BSE Residues: anaerobic digestion saves 45 million euros a year
The treatment of BSE residues through anaerobic digestion is, according to Quercus, the most efficient and fruitful way of resolving this environmental question.
This is a biological process successfully put into practice in a national company, ITS Marques, and consists of the degradation of organic matter by microorganisms in the absence of oxygen.
After being put in a closed receptacle (called a “digester”), the organic matter is transformed into gas by the existing microorganisms. Mostly made up of methane, that biogas is susceptible to being used in the production of renewable energy by electric generator.
According to Quercus, this solution cost the Portuguese state nothing, seeing as incineration or burying of this waste cost around 45 million euros a year. Apart from the economic advantages, which also translate into a higher level of energy production (500 percent, whereas incineration is about 70 percent), one has to consider the environmental advantages this represents.

• Data extract:
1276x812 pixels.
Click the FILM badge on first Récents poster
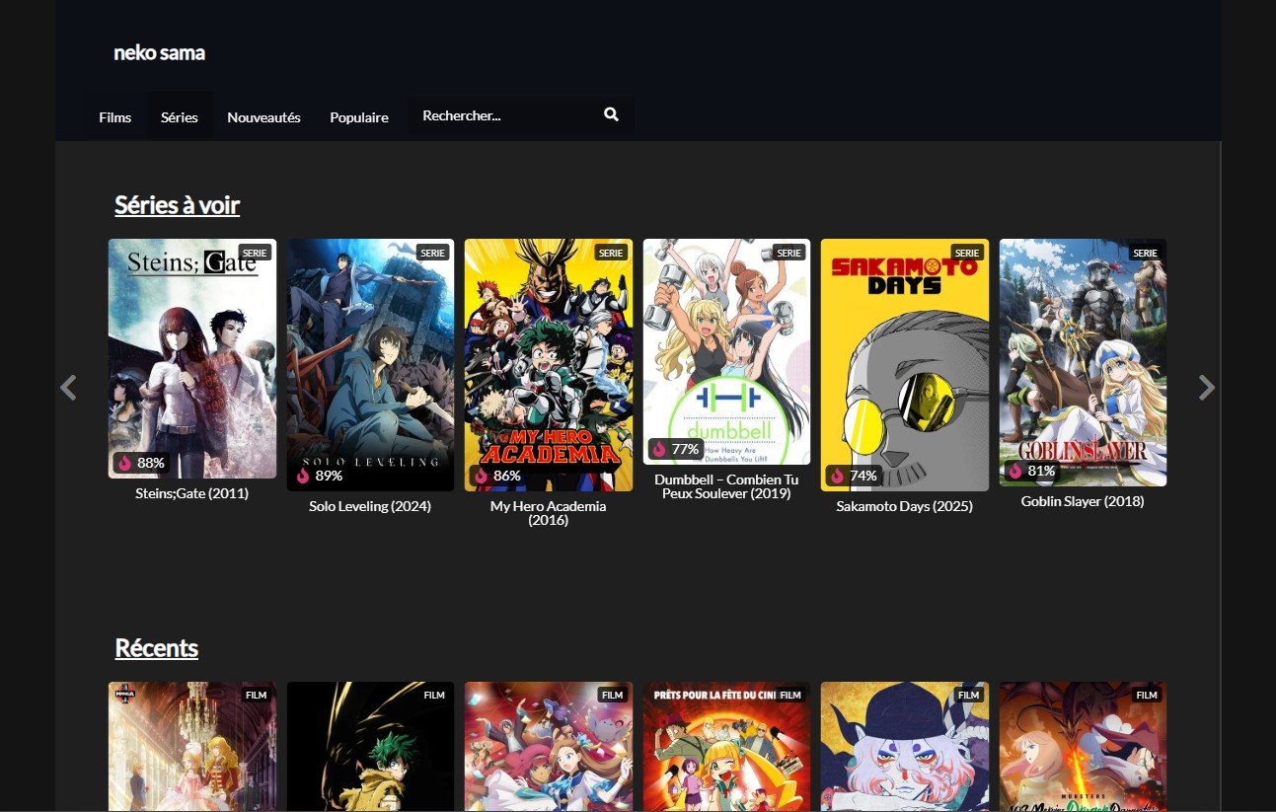[x=256, y=695]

• Goal of the exercise: Carry on the article about treating BSE residues through anaerobic digestion, starting right after its last sentence. The data plays no part in this work.

• Response box:
The pilot project that is underway in a manufacturing industry of animal by-products in Lamarosa (Coruche), was developed by a Portuguese private company, Atlas Seis. Apparently advantageous and innovative, this solution could become a reference in the treatment of BSE residues in the rest of European countries.
Now it is imperative that the government studies this possibility of treatment, even more as Portugal prepares to spend 50 million euros handling 270 thousand tonnes a year of these residues. The amount would be destined for collection, transport, warehousing, destruction, grinding and burying of these residues.